(Word and item position data)
----
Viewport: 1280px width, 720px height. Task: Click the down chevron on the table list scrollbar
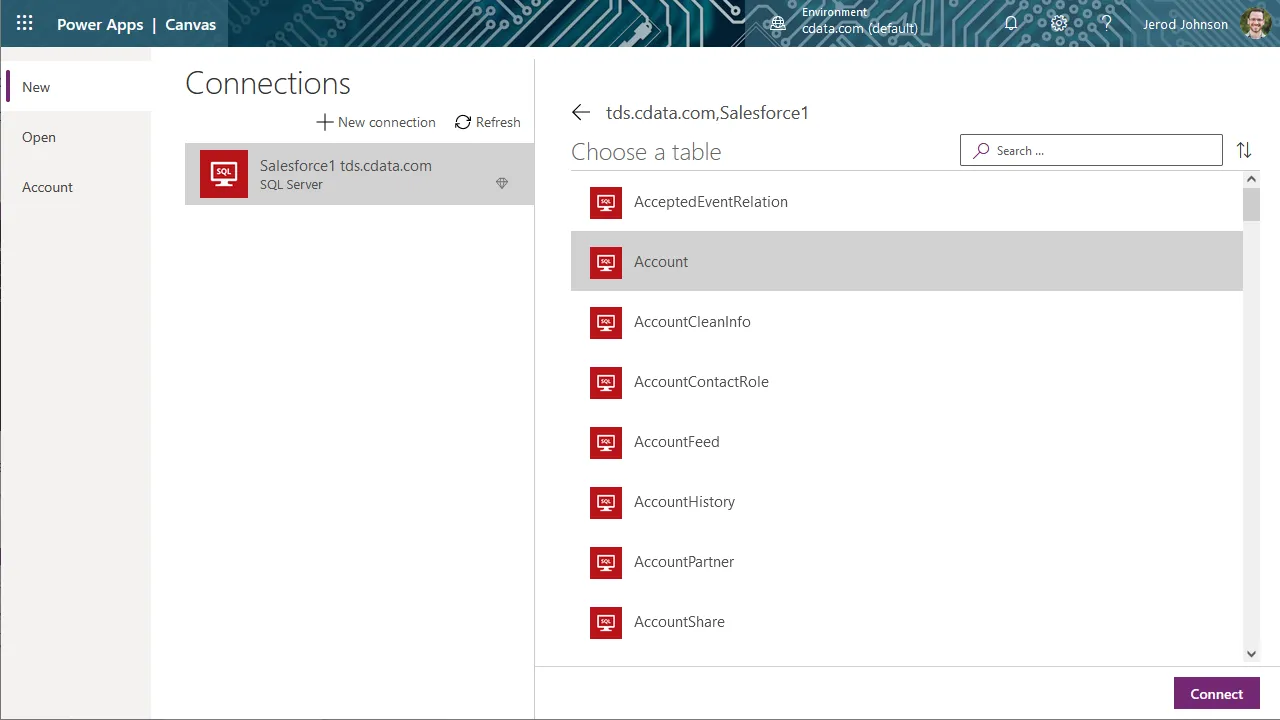1251,653

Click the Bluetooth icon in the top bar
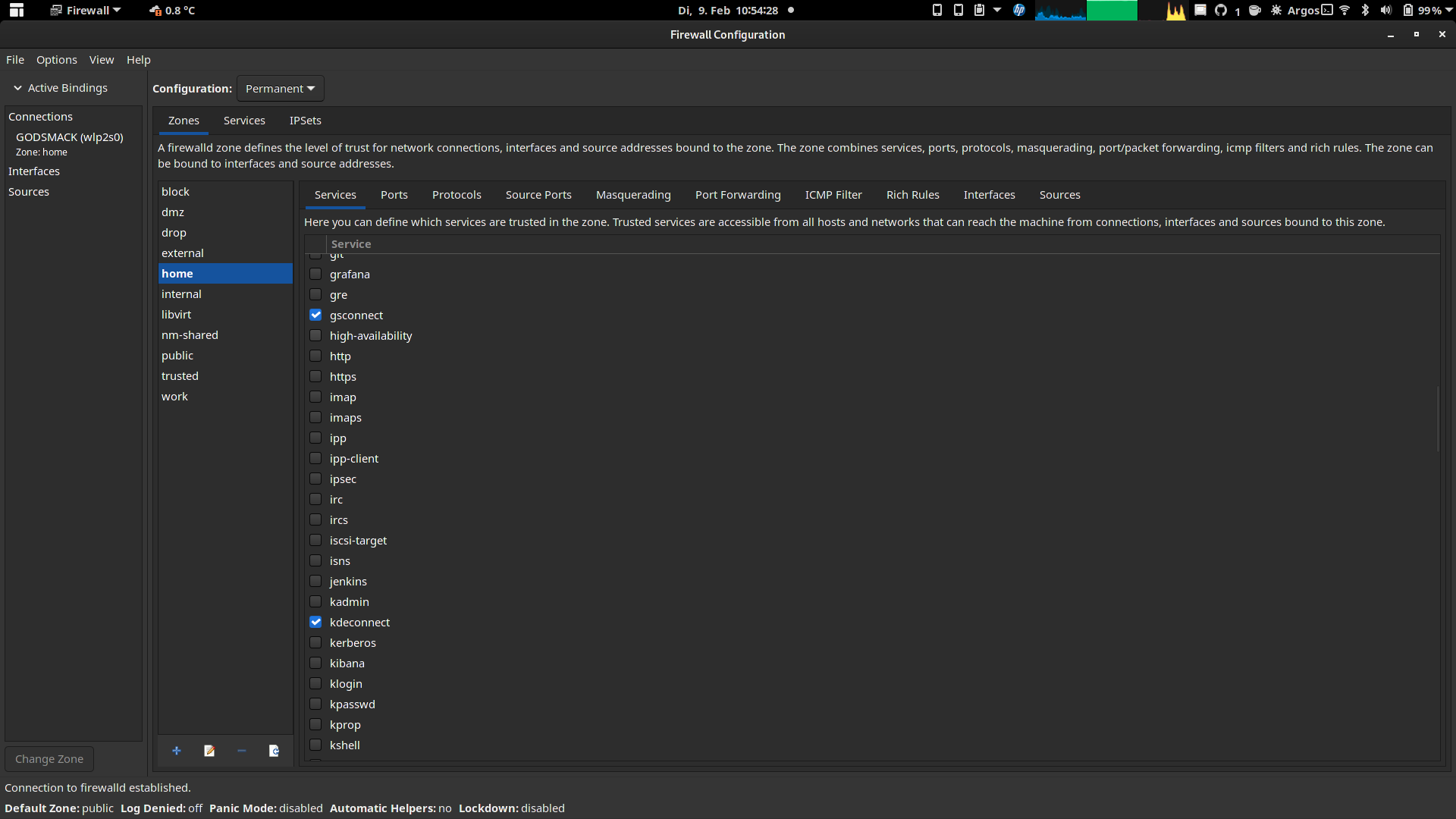pos(1364,11)
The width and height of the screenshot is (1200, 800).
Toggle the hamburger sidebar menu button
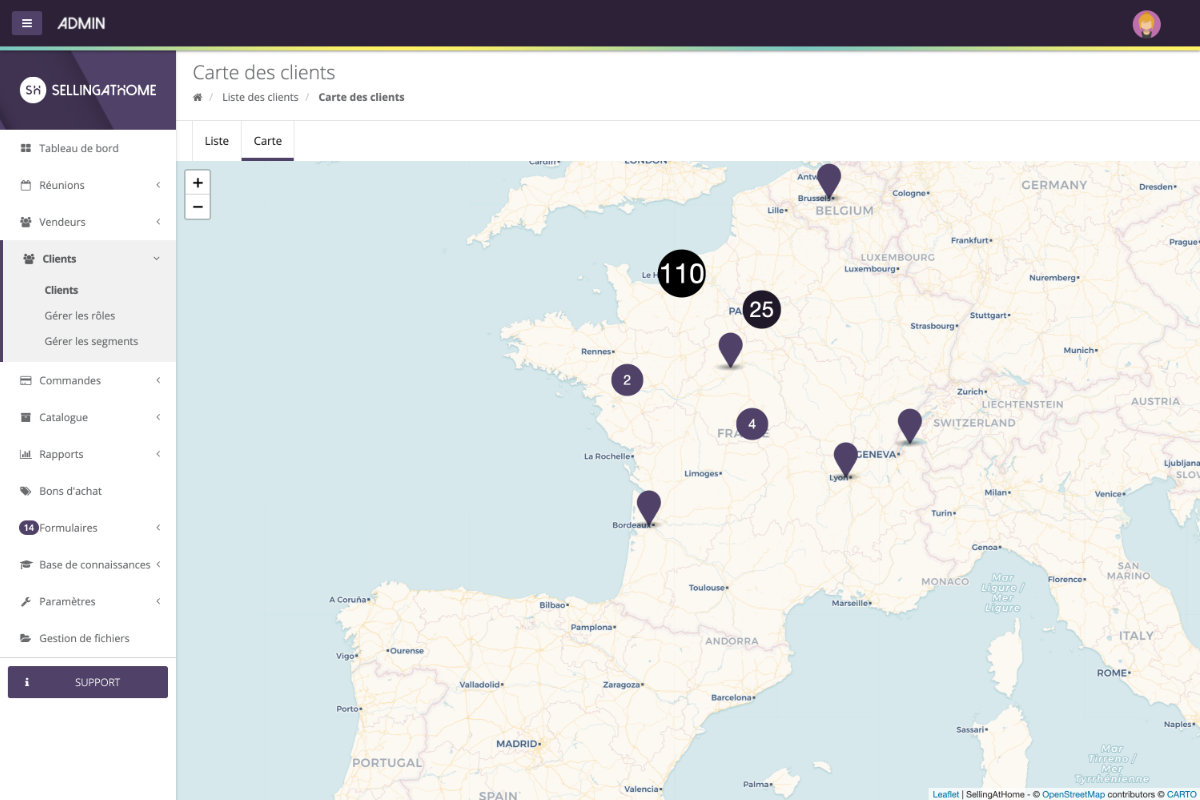click(27, 22)
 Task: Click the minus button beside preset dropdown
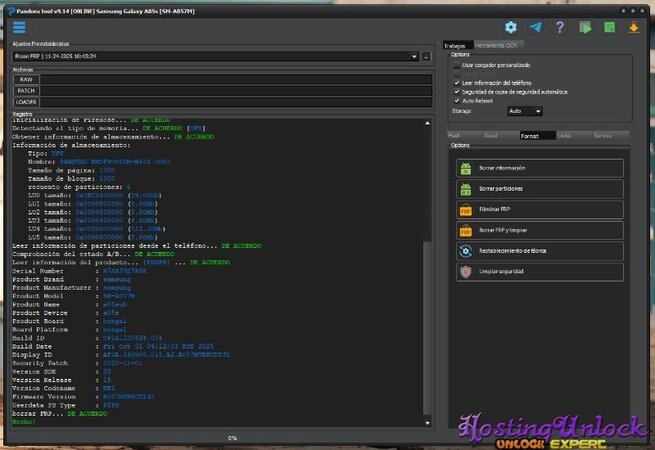(x=427, y=57)
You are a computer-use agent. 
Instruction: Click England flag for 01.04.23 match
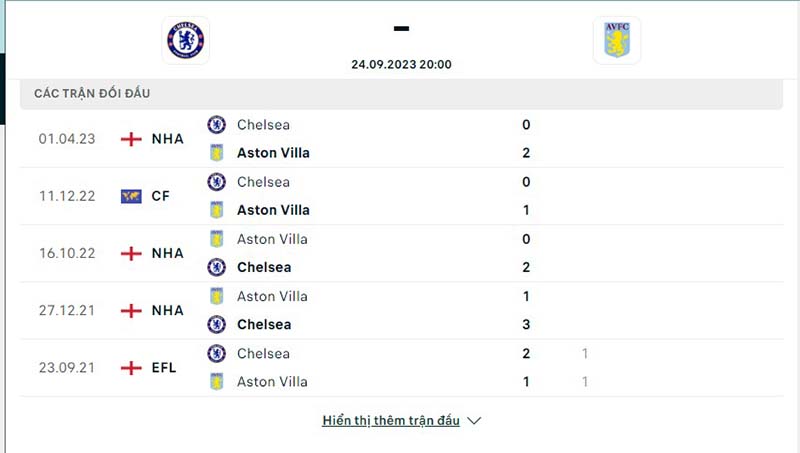pyautogui.click(x=131, y=139)
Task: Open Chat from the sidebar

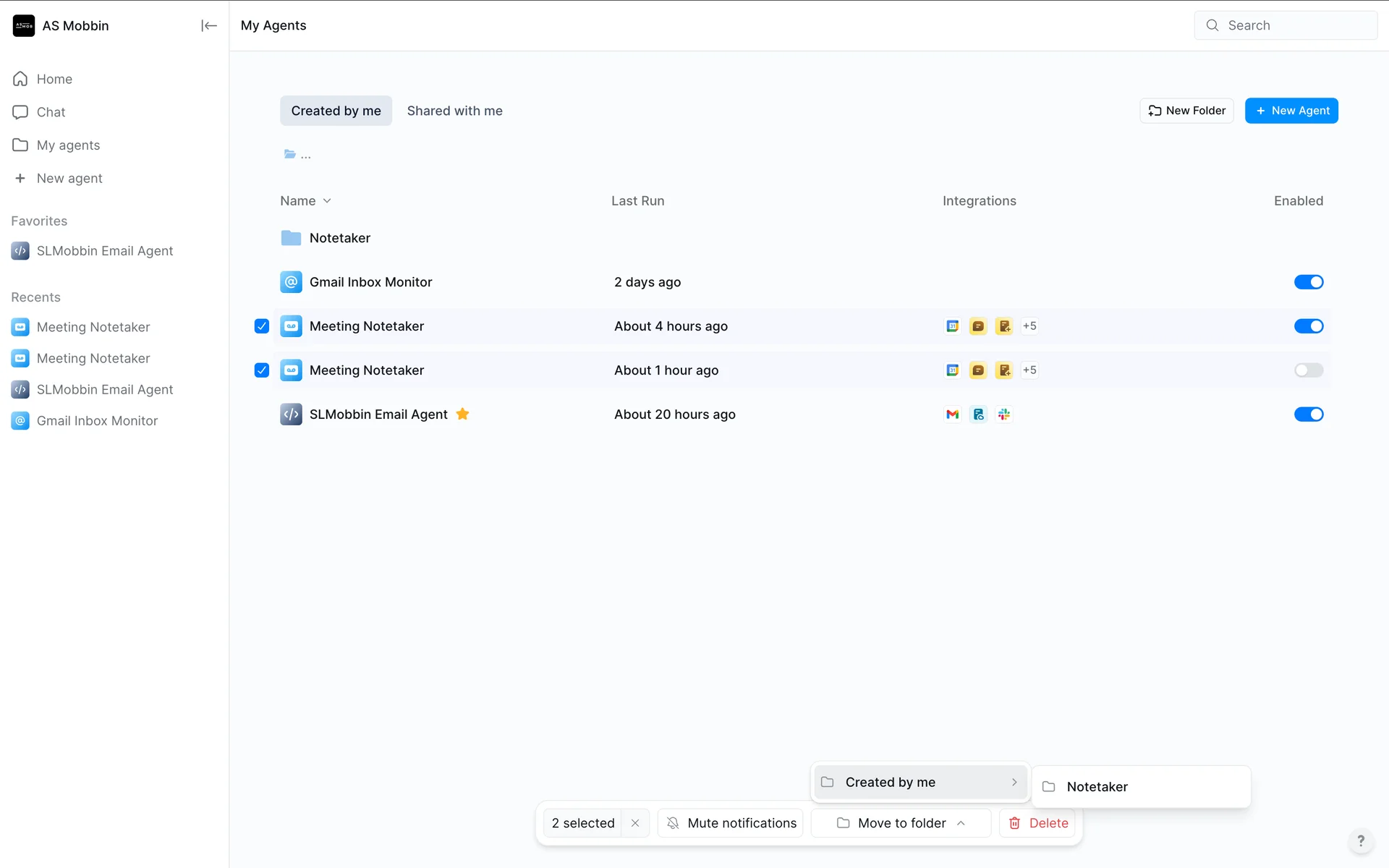Action: [x=51, y=112]
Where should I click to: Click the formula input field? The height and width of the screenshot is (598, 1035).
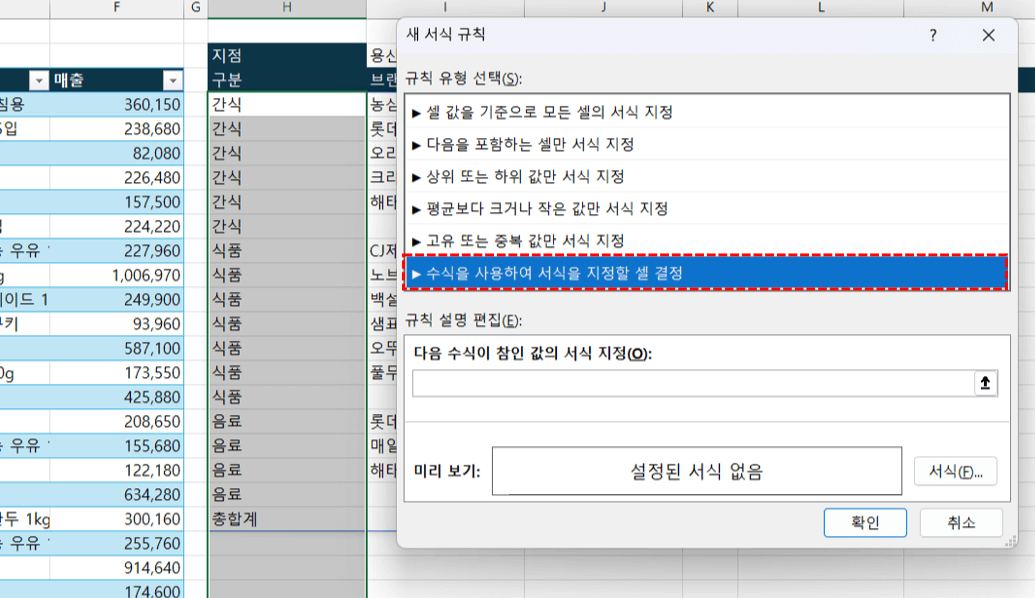tap(692, 384)
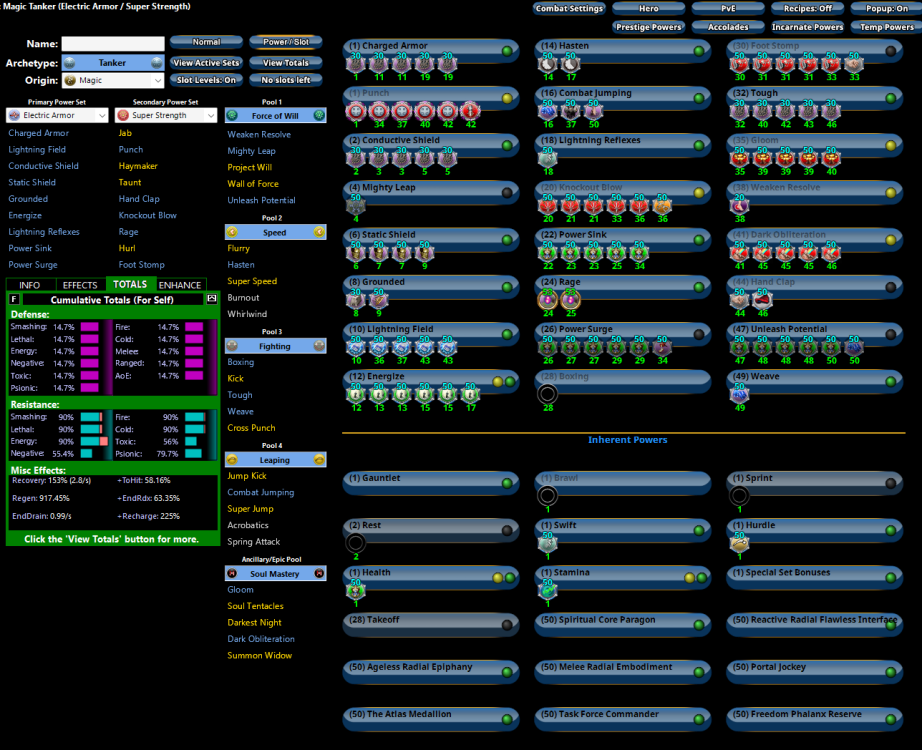Click the empty enhancement slot under Boxing

(548, 394)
----
Could you write out the entire listing above again, word for word, but without the pictures?

Viewport: 1280px width, 720px height. Task: Click the down chevron on the table list scrollbar
1251,653

Click the Bluetooth icon in the top bar
pos(1364,11)
The width and height of the screenshot is (1200, 800).
Toggle the hamburger sidebar menu button
click(27, 22)
 Task: Click the minus button beside preset dropdown
(x=427, y=57)
You are a computer-use agent. 
Instruction: Click England flag for 01.04.23 match
pyautogui.click(x=131, y=139)
Task: Open Chat from the sidebar

Action: [x=51, y=112]
Where should I click to: Click the formula input field? The height and width of the screenshot is (598, 1035).
tap(692, 384)
Click the empty enhancement slot under Boxing

(548, 394)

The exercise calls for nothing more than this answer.